Even when car buyers have opted not to shell out the extra money for a hybrid, they have been choosing smaller cars. For example, General Motors (GM -0.04%) saw sales of its subcompact cars (Sonic, Aveo, and Spark) more than double in 2012 compared with 2011. Lastly, on a like-for-like basis, fuel efficiency in cars and trucks is improving, as high gas mileage is now a major selling point. As a result, the fuel efficiency of new vehicles sold in the U.S. improved by about 20% from 2007 to 2012.

Will it be enough?
Oil demand is thus stagnant in the U.S. -- and most other OECD countries -- as the effects of modest GDP growth are offset by efficiency improvements. Meanwhile, U.S. oil production is growing rapidly because of the shale revolution. The net result is that U.S. crude oil imports have dropped by 13% year to date, from an average of 8.84 million bpd in 2012 to an average of 7.68 million bpd in 2013.

Oil bulls generally argue that modest production increases and stagnant demand in the developed world will be easily offset by surging demand in the developing world, leading to higher prices.
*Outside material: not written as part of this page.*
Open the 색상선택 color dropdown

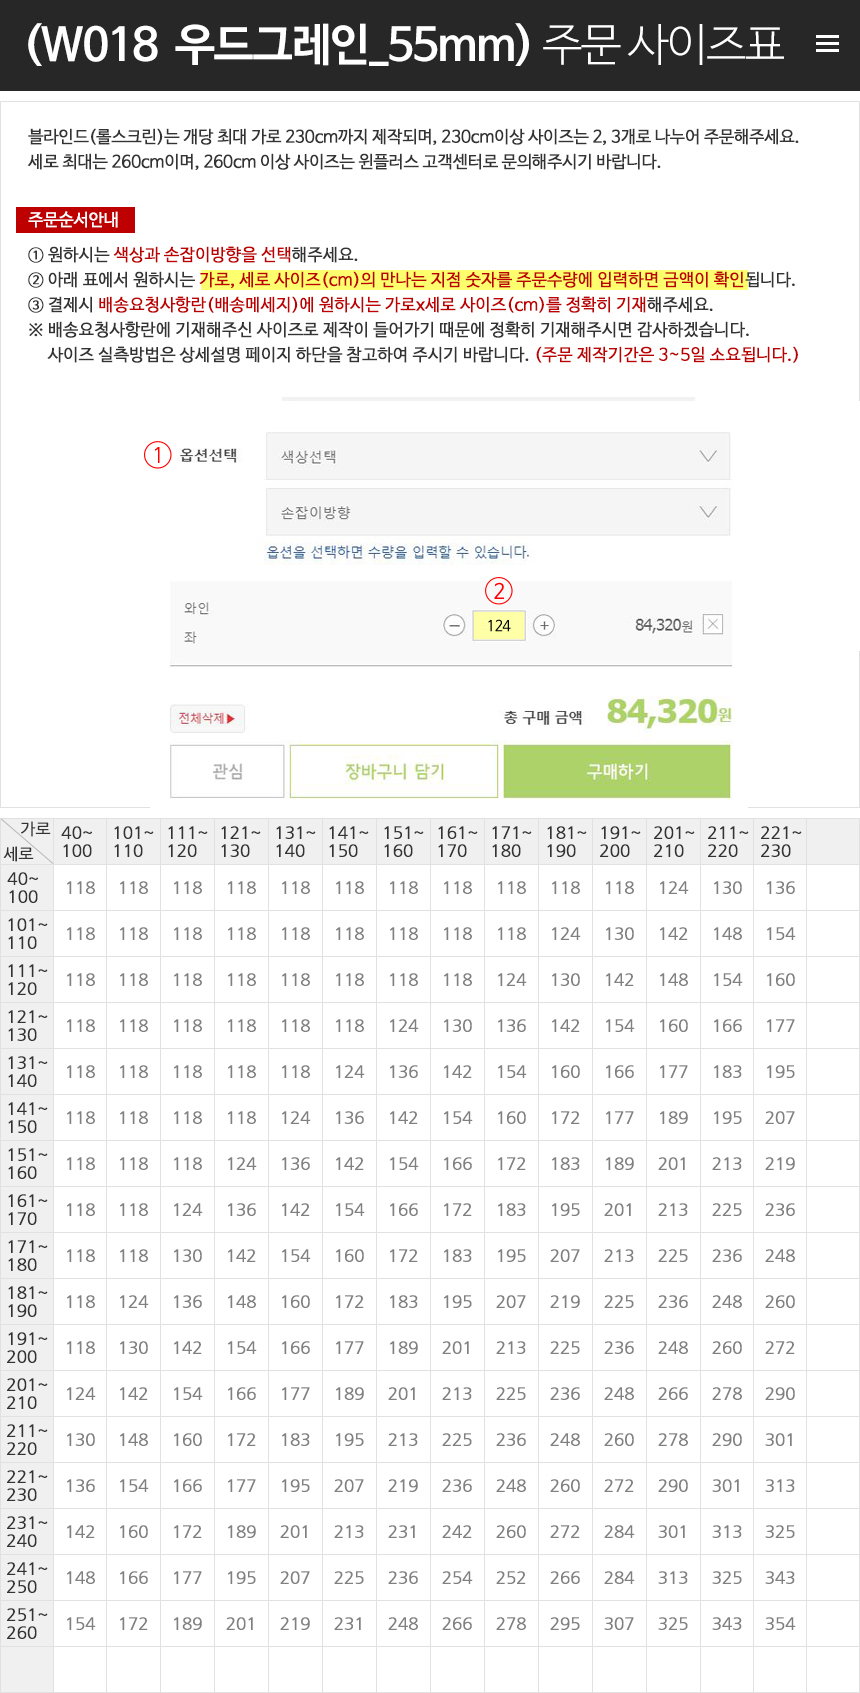(498, 457)
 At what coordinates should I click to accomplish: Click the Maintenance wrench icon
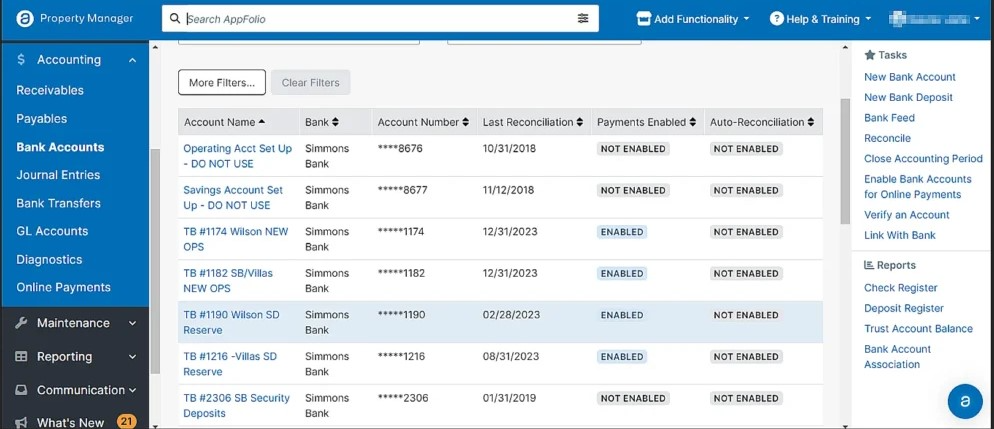tap(21, 323)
China is the most frequently cited example of a large, expanding economy with a rapidly growing need for oil. Indeed, in the past decade or so, China's oil demand has exploded, growing from around 5 million bpd in 2001 to more than 10 million bpd last year.
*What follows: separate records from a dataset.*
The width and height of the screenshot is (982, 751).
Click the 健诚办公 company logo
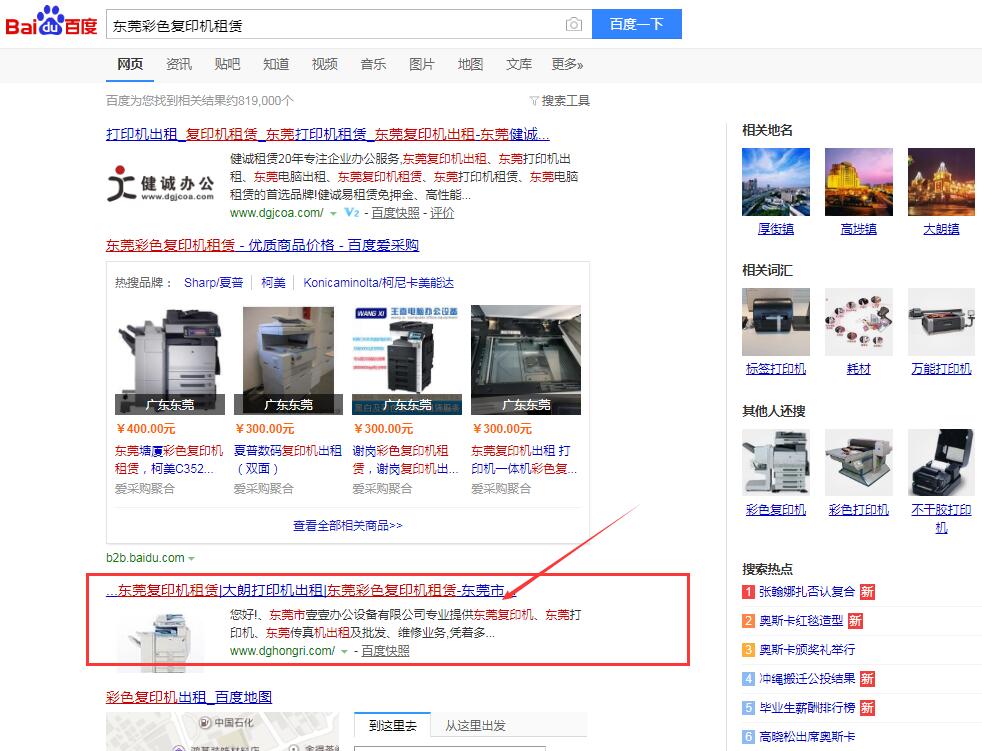[161, 186]
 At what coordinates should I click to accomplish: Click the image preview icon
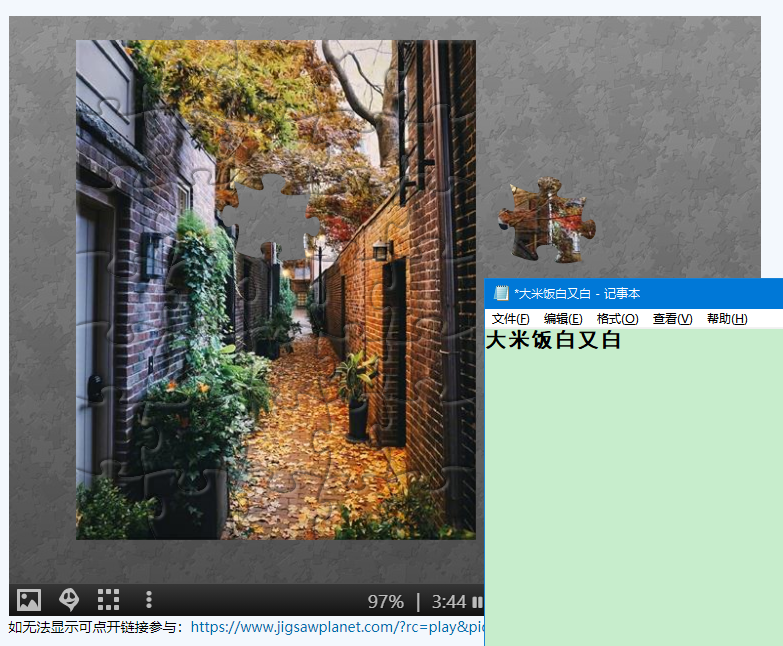point(29,600)
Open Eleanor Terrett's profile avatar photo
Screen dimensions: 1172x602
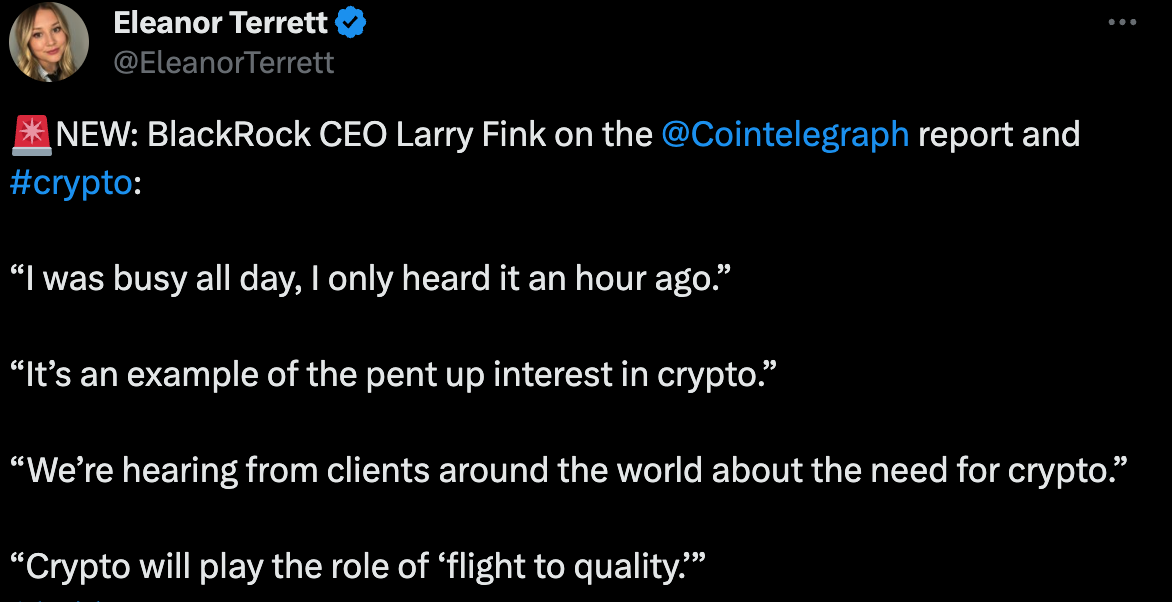click(49, 42)
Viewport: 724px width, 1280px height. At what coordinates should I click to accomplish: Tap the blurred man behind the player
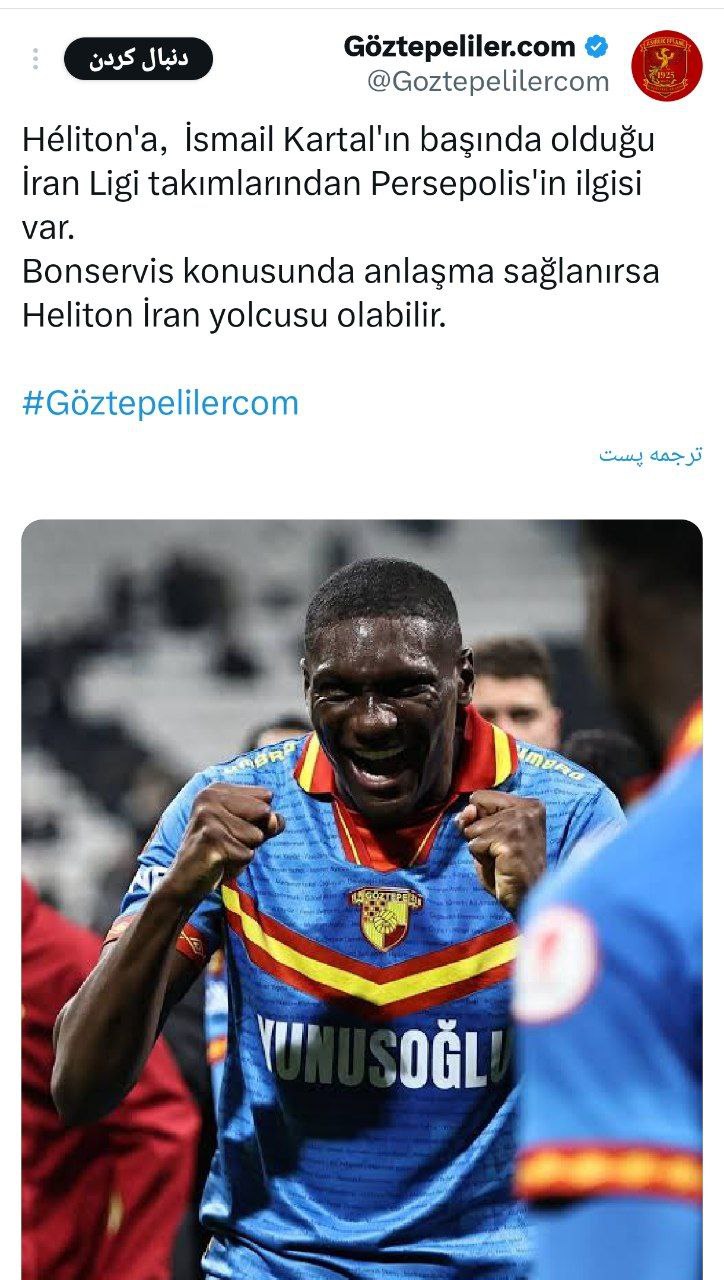coord(515,690)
Yet the onset of high oil prices has provided a strong motivation for efficiency in China and other developing countries, not just in slow-growing OECD nations. China's oil consumption is expected to grow by just 4% -- 420,000 bpd -- this year. This growth will "soak up" less than half of the drop in U.S. imports. U.S. oil production in 2018 is expected to be approximately 3.9 million bpd higher than in 2012, meaning that there is plenty of room for declining U.S. oil imports to continue offsetting growth in China and elsewhere.

In short, stagnant demand and increasing supply in the OECD countries, particularly the U.S. and Canada, should be sufficient to offset demand growth in the developing world for at least five more years. Beyond that, the "shale revolution" will probably be exported to other countries that still rely on conventional drilling techniques today. While brief supply interruptions may cause price spikes now and again, oil prices will tend to be stagnant (or even trend lower) for the foreseeable future.

Foolish bottom line
When oil soared past $100 a barrel in 2008, global oil supplies were very tight. At the peak, in July 2008, the IEA assessed OPEC's effective spare capacity at just 1.5 million bpd. That figure has now risen to more than 3.7 million bpd, indicating a much more benign supply-demand balance.

The main reason for this shift is that we needed sustained high oil prices to change consumer behavior -- e.g., driving less often and preferring more fuel-efficient cars -- and to justify new (and more expensive) drilling techniques such as hydraulic fracturing. Now that oil prices have hovered near $100 for some time, supply growth has picked up again while demand is stagnant. Even demand growth in China has paled in comparison with U.S. supply increases.

I'll close with one more piece of corroborating evidence. While December 2013 Brent crude futures recently traded for approximately $103 a barrel, December 2019 Brent futures traded for less than $89. Conventional wisdom may say that oil prices will skyrocket sooner or later, but the market is telling us otherwise. Don't underestimate the power of efficiency gains and new drilling techniques to keep oil prices in check for many years to come.